The Government made a decision to protect public investment in science and research, and we have allocated an additional £100 million for capital research spend in this financial year. Thanks, meanwhile, to grants from round 4 of Higher Education Innovation Funding, among other things, microbiologists at Coventry University have helped Bostik to bring a new antibacterial sealant to market. Imperial is helping Scottish Power to advance techniques for carbon capture and storage, which is also a key environmental objective for this Government. Hull is working with the likes of Philips and Siemens on remote monitoring technologies for patients with heart failure and pulmonary disease.

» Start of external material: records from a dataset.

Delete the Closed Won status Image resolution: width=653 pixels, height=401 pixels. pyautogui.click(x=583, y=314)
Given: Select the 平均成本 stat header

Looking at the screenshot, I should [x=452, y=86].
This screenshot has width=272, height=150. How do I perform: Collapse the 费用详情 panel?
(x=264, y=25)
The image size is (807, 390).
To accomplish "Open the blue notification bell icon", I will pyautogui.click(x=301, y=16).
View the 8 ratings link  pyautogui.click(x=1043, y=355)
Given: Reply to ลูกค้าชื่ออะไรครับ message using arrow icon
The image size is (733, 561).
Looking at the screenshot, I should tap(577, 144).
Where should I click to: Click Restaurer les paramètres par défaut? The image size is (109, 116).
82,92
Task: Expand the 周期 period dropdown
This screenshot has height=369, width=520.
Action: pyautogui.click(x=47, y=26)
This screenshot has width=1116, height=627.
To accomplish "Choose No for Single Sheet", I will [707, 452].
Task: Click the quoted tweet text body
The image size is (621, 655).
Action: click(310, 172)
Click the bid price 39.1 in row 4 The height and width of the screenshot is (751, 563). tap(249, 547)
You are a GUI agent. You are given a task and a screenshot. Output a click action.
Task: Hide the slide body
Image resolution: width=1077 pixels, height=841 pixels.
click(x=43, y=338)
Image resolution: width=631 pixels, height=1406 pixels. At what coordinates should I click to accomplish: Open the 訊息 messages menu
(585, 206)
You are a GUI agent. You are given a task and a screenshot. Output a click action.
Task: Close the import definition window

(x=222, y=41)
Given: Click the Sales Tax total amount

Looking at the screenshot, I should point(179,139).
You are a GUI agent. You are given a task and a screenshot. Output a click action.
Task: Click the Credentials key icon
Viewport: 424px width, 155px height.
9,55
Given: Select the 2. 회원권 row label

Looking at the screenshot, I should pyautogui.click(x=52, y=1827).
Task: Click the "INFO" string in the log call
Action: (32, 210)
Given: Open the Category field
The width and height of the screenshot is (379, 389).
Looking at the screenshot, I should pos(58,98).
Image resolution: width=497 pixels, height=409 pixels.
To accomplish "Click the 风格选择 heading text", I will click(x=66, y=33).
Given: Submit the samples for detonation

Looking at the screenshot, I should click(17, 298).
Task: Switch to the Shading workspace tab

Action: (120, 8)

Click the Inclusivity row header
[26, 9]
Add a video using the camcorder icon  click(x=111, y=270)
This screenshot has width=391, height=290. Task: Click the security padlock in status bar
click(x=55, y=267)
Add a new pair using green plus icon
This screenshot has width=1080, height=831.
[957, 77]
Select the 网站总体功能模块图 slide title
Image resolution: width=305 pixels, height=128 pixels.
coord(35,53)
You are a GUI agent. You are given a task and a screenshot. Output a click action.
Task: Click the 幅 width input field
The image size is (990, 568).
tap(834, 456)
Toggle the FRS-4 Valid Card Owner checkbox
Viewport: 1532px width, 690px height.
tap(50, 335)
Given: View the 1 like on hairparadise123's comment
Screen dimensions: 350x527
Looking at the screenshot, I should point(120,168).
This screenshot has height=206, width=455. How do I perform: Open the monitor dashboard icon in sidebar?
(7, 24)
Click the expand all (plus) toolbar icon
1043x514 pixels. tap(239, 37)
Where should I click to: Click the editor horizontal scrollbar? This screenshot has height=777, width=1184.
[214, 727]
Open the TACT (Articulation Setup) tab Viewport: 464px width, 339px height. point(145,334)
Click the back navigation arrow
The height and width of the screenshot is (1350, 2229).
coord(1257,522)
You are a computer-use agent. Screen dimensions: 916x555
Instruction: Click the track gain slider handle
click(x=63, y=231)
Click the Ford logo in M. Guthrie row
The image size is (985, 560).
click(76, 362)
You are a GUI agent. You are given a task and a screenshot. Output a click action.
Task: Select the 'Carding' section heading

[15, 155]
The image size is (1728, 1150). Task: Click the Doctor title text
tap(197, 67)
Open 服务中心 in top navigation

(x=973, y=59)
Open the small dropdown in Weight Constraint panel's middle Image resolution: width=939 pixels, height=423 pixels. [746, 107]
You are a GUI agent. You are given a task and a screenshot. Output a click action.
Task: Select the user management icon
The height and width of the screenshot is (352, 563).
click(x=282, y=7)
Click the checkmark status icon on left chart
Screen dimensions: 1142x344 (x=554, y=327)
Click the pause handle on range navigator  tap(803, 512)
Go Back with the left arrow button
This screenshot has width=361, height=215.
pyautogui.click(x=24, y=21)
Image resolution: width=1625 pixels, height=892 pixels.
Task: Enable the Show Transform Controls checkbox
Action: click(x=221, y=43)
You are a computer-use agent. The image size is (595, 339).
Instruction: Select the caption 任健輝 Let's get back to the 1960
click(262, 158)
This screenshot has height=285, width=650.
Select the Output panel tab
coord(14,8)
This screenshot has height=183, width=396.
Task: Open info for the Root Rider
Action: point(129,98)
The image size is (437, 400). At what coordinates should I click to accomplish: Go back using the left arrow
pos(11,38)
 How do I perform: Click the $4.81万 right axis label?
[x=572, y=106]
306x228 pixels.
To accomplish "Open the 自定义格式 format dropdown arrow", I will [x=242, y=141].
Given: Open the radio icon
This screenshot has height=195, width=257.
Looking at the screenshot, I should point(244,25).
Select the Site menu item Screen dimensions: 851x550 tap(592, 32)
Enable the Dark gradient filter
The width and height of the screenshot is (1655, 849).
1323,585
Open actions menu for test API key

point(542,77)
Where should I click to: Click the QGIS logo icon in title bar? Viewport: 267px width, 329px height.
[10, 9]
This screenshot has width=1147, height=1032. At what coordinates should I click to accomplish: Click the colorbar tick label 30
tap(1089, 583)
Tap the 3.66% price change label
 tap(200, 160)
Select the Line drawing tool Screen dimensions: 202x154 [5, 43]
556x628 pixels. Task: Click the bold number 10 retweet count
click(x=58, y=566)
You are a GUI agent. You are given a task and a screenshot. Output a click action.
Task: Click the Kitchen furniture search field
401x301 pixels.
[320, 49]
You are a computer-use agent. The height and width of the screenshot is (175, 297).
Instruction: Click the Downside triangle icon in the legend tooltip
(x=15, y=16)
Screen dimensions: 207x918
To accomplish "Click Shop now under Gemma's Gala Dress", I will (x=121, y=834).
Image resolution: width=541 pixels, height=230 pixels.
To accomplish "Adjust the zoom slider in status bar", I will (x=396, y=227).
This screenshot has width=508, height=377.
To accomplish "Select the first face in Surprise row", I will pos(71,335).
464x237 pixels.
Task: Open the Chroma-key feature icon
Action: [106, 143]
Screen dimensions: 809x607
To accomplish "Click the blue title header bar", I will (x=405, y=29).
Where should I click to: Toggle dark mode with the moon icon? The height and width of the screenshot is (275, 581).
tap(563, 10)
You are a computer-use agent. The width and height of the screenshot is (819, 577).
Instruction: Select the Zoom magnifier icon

The programmes funded by the Technology Strategy Board (TSB) provide another reliable route to collaborative R&D. Of the 900 projects currently funded by the TSB, more than two-thirds have at least one university partner involved. I attach particular importance to the new Technology and Innovation Centres which will accelerate the commercialisation of emerging technologies by drawing on research taking place across the country. We have one fully launched, integrating universities and business; the first centre focuses on High Value Manufacturing - and will build on national expertise in the manufacturing research centres funded through the Engineering and Physical Sciences Research Council. Two further centres have already been announced.

The duty of government is to make sure that our policies in support of innovation are coherent and efficient; that they enable useful knowledge transfer and growth across the economy, not just in high-technology sectors; that they give taxpayers the greatest bang for their buck. These are the overarching issues we’re examining in preparation of the innovation and research strategy, as I say coming forward by the end of the year - in consultation with universities, among others.

I would like to make one final point. What’s certain is that operational efficiency is essential in every part of our innovation infrastructure, universities included.

In this regard, I very much welcome UUK’s initiative in setting up its Efficiency and Modernisation task group. I’ve discussed its work with Ian Diamond - and I’m looking forward to seeing the group’s final recommendations in a couple of weeks from now. There is a lot of scope for savings within institutions through better procurement, outsourcing, and the use of shared services. There’s also scope for much greater transparency about costs, not least so students can know how their fees are being spent - and how effectively. I hope that we get real progress in this area over the next 12 months.

On a more personal note, I know that many of us think about things using visual images rather than on bits of paper. I was an undergraduate many years ago - half a century. I was an academic, around 40 years ago, and I have had three children go through the system more decades ago than I care to think about. But it is important that we don’t get trapped in our prejudices, important that we engage and see how universities are reaching and justifying every day the banner of being called “world-class.”